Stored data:
- - -

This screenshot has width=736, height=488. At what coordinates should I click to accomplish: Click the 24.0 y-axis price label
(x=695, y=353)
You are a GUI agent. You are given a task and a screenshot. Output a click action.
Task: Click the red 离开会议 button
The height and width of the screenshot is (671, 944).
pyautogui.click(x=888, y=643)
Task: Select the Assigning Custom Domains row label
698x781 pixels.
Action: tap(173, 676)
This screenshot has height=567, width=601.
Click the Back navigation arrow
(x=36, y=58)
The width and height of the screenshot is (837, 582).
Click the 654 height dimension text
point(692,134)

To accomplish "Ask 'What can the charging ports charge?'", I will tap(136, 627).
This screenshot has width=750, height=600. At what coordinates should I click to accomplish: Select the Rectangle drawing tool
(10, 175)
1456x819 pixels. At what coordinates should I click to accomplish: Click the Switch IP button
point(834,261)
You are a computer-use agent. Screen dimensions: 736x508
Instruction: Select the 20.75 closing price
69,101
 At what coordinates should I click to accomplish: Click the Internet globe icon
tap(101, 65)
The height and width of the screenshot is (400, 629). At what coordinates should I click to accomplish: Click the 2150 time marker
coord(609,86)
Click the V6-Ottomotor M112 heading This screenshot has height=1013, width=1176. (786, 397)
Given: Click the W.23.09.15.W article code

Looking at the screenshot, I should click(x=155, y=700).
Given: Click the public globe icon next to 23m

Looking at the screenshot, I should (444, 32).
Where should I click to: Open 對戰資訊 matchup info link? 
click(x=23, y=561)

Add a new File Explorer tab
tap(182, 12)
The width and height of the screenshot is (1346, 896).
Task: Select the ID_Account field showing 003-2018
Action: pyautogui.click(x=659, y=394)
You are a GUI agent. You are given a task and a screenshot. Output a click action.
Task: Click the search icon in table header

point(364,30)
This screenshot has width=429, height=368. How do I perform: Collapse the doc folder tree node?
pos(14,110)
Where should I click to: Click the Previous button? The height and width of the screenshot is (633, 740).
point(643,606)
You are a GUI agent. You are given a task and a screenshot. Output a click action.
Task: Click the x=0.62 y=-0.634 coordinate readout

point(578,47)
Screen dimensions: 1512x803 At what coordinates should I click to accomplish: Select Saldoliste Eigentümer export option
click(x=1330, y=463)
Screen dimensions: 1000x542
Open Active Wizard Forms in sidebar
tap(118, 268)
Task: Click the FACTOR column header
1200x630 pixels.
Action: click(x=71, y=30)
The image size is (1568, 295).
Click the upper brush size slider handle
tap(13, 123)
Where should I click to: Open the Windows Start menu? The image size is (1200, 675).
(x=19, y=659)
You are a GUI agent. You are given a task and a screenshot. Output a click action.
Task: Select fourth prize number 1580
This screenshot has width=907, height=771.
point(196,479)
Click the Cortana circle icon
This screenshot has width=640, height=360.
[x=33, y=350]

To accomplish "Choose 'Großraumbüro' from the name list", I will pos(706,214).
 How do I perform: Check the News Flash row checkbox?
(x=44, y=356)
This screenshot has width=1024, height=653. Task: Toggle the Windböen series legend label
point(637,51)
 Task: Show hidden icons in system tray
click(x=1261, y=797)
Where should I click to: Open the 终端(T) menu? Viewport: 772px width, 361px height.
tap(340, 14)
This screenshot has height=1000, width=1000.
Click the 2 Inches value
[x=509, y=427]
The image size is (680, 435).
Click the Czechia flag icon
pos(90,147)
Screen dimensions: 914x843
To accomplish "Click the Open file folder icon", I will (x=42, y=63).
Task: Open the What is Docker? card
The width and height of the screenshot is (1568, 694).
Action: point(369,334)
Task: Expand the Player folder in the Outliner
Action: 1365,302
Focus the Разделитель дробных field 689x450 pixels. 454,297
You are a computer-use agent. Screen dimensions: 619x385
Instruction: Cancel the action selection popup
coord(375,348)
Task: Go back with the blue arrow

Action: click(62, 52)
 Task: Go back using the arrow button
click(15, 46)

- - -

_Your objective:_ Your answer should be all of the records, transcribed exactly.

_Solution to the exercise:_
This screenshot has width=736, height=488. At what coordinates should I click to accomplish: Click the 24.0 y-axis price label
(x=695, y=353)
You are a GUI agent. You are given a task and a screenshot. Output a click action.
Task: Click the red 离开会议 button
The height and width of the screenshot is (671, 944).
pyautogui.click(x=888, y=643)
Task: Select the Assigning Custom Domains row label
698x781 pixels.
Action: tap(173, 676)
This screenshot has height=567, width=601.
Click the Back navigation arrow
(x=36, y=58)
The width and height of the screenshot is (837, 582).
Click the 654 height dimension text
point(692,134)

To accomplish "Ask 'What can the charging ports charge?'", I will tap(136, 627).
This screenshot has width=750, height=600. At what coordinates should I click to accomplish: Select the Rectangle drawing tool
(10, 175)
1456x819 pixels. At what coordinates should I click to accomplish: Click the Switch IP button
point(834,261)
You are a computer-use agent. Screen dimensions: 736x508
Instruction: Select the 20.75 closing price
69,101
 At what coordinates should I click to accomplish: Click the Internet globe icon
tap(101, 65)
The height and width of the screenshot is (400, 629). At what coordinates should I click to accomplish: Click the 2150 time marker
coord(609,86)
Click the V6-Ottomotor M112 heading This screenshot has height=1013, width=1176. (786, 397)
Given: Click the W.23.09.15.W article code

Looking at the screenshot, I should click(x=155, y=700).
Given: Click the public globe icon next to 23m

Looking at the screenshot, I should (444, 32).
Where should I click to: Open 對戰資訊 matchup info link? 
click(x=23, y=561)

Add a new File Explorer tab
tap(182, 12)
The width and height of the screenshot is (1346, 896).
Task: Select the ID_Account field showing 003-2018
Action: pyautogui.click(x=659, y=394)
You are a GUI agent. You are given a task and a screenshot. Output a click action.
Task: Click the search icon in table header

point(364,30)
This screenshot has width=429, height=368. How do I perform: Collapse the doc folder tree node?
pos(14,110)
Where should I click to: Click the Previous button? The height and width of the screenshot is (633, 740).
point(643,606)
You are a GUI agent. You are given a task and a screenshot. Output a click action.
Task: Click the x=0.62 y=-0.634 coordinate readout

point(578,47)
Screen dimensions: 1512x803 At what coordinates should I click to accomplish: Select Saldoliste Eigentümer export option
click(x=1330, y=463)
Screen dimensions: 1000x542
Open Active Wizard Forms in sidebar
tap(118, 268)
Task: Click the FACTOR column header
1200x630 pixels.
Action: click(x=71, y=30)
The image size is (1568, 295).
Click the upper brush size slider handle
tap(13, 123)
Where should I click to: Open the Windows Start menu? The image size is (1200, 675).
(x=19, y=659)
You are a GUI agent. You are given a task and a screenshot. Output a click action.
Task: Select fourth prize number 1580
This screenshot has width=907, height=771.
point(196,479)
Click the Cortana circle icon
This screenshot has width=640, height=360.
[x=33, y=350]

To accomplish "Choose 'Großraumbüro' from the name list", I will pos(706,214).
 How do I perform: Check the News Flash row checkbox?
(x=44, y=356)
This screenshot has width=1024, height=653. Task: Toggle the Windböen series legend label
point(637,51)
 Task: Show hidden icons in system tray
click(x=1261, y=797)
Where should I click to: Open the 终端(T) menu? Viewport: 772px width, 361px height.
tap(340, 14)
This screenshot has height=1000, width=1000.
Click the 2 Inches value
[x=509, y=427]
The image size is (680, 435).
Click the Czechia flag icon
pos(90,147)
Screen dimensions: 914x843
To accomplish "Click the Open file folder icon", I will (x=42, y=63).
Task: Open the What is Docker? card
The width and height of the screenshot is (1568, 694).
Action: point(369,334)
Task: Expand the Player folder in the Outliner
Action: 1365,302
Focus the Разделитель дробных field 689x450 pixels. 454,297
You are a computer-use agent. Screen dimensions: 619x385
Instruction: Cancel the action selection popup
coord(375,348)
Task: Go back with the blue arrow

Action: click(62, 52)
 Task: Go back using the arrow button
click(15, 46)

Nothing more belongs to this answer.